Text Analytics and Enterprise Content Management

hand_sm.jpgText Analytics is an interesting sub-genre of Business Intelligence. It does a lot but if I had to condense it to layman's terms, it figures out the important bits of some text you give it, transforms those bits, stores them, and mashes them up for Business Intelligence analysis with other bits.


But if you think about it this way it gets vastly more exciting: TA systems read your document and tell you what it's about. Hey, COOL! Now it is not all HAL 9000. Most TA vendors came out of (or are currently part of) the Data Warehousing and Business Intelligence spaces. As such, they are used to talking about transforming inputs with ETL (extract, transform, load) processes, storing them and then running different reporting algorithms (OLAP etc) against the aggregate data sets. That works really well for structured data - stuff in databases, spreadsheets, and in surveys.

But what do they do with that bit at the end of the survey where it asks "is there anything else you would like us to know?" Do they have teams of college intern readers who manually index that free form data? No. That's where Text Analytics comes in. At least that was the overwhelming and pervading theme of the recent Text Analytics Summit I attended in Boston this week.

All of the vendors and case studies were about finding and accessing the "Voice of the Customer". Initially I thought, "Cool, they're getting into what the customers are saying not just what form data the customers are filling out". But it seems that this is ALL they are doing.

I was impressed with all of the vendors and technologies there (GATE, Attensity, Clarabridge, SPSS, Lexalytics, SAS, and Endeca to name a few). They are doing some very interesting things in the realms of document and topic categorization, grammar, dictionary, thesaurus and even sentiment analysis. (Is this free text customer review of my hotel good or bad? - COOL!)
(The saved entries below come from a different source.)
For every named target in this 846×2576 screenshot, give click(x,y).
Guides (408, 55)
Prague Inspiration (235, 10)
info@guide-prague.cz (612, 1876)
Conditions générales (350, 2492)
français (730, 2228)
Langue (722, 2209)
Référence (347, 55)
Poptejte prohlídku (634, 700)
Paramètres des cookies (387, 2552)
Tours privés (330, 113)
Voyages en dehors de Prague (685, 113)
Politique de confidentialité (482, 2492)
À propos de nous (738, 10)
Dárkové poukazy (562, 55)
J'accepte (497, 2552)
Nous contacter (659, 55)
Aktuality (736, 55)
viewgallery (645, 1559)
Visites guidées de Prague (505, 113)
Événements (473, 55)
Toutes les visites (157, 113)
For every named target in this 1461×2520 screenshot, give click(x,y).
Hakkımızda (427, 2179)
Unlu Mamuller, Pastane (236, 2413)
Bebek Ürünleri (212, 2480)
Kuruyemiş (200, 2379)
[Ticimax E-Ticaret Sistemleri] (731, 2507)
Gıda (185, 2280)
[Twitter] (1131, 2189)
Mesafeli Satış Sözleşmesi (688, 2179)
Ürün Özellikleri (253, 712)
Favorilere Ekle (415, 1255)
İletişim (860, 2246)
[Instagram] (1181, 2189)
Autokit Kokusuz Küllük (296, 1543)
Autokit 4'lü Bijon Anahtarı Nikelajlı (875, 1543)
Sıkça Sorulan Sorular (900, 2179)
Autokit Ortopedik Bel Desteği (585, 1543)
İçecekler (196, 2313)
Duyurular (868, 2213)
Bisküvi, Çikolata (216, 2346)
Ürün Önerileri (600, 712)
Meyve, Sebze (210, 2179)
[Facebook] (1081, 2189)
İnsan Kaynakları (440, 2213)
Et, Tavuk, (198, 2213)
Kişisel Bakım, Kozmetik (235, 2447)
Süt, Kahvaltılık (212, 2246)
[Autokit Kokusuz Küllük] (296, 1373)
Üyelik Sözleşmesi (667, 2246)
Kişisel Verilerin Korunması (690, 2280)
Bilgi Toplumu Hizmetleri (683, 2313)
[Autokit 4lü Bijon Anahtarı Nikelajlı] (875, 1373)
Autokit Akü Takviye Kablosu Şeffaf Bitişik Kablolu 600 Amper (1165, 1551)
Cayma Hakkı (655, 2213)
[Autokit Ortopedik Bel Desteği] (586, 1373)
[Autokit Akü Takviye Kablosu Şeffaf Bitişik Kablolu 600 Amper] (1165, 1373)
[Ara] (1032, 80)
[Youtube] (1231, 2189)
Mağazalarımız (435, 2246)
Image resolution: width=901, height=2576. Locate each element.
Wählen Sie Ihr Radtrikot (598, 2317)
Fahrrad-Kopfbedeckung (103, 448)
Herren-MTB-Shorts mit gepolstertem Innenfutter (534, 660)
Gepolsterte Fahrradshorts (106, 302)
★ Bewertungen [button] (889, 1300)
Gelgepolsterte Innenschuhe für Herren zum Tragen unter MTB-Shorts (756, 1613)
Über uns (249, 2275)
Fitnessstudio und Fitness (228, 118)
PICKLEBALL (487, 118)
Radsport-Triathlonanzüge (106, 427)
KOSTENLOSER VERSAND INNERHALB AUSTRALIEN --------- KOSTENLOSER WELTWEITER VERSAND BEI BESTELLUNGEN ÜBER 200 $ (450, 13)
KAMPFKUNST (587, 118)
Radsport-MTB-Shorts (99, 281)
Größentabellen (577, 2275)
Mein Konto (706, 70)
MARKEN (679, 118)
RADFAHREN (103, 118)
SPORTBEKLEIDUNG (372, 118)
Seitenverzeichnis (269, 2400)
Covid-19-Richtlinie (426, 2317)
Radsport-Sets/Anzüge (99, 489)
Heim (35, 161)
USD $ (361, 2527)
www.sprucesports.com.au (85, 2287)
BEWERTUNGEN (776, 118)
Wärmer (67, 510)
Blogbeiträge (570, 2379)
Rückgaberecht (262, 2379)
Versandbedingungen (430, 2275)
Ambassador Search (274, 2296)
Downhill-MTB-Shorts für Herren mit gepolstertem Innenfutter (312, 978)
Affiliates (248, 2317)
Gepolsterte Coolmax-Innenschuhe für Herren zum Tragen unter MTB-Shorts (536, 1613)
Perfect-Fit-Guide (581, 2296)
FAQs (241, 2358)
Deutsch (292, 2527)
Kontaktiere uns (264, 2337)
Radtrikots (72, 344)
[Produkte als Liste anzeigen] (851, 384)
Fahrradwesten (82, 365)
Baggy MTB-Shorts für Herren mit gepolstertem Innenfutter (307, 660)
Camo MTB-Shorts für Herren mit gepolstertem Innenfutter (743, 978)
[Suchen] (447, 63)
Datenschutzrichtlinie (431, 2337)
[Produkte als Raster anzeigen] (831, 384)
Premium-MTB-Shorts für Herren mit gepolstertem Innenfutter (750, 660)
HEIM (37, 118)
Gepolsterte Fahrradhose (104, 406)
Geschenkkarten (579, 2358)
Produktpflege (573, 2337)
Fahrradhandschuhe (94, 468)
But I was disappointed though that so many of them are focused on simple ETL for documents. It was like they were imprisoned by a traditional data warehousing/bizintel myopia and didn't/couldn't/wouldn't worry about the vast amount of unstructured (as opposed to lightly or slightly structured) content that is in need of being analyzed. I guess this makes sense since most come from the BI and Data Warehousing world. Still it seems to me that having a defined body of content in an ECM system would be a pretty exciting target for these companies. Instead they're all (ALL!) looking at things like survey responses. Don't get me wrong, being able to get at the free form text box at the end of a survey to pull out key words and phrases and whether or not the review is good or bad is cool. But it is still lightly structured content and therefore still closer to structured data than a web page, or product manual or contract.

The one exception to this was Endeca's chief scientist Daniel Tunkelang who writes over at The Noisy Channel. He seems to "get" the bigger picture and the potential that TA has in conjunction with vast content stores. The others gave me assurances that they "could" do TA against an ECM stores (e.g. to output RDF triples of the entity relationships to each other and to the containing documents), and while I sincerely believe them, was left with the impression that they all kept thinking ("but why in the world would you want to do that?").

Sigh. I'll have to build it to prove it. I think this is a mistake for the TA software vendors out there. Doing ETL against lightly-structured survey and feedback form data so it fits in with the rest of your BI OLAP cubes may be low hanging fruit but it is still ignoring the digital dark matter of the information universe. There needs to be some thought leadership from within the TA community and finding it in the micro-incrementalism of Data Warehousing improvements is keeping these folks from taking the entire "enterprise information management" sector by storm. Stop working on better dashboards and start thinking about what the data you can get at can do when extracted, mashed, combined, categorized, related and parsed in new and novel ways. Some orthagonal thinking is called for.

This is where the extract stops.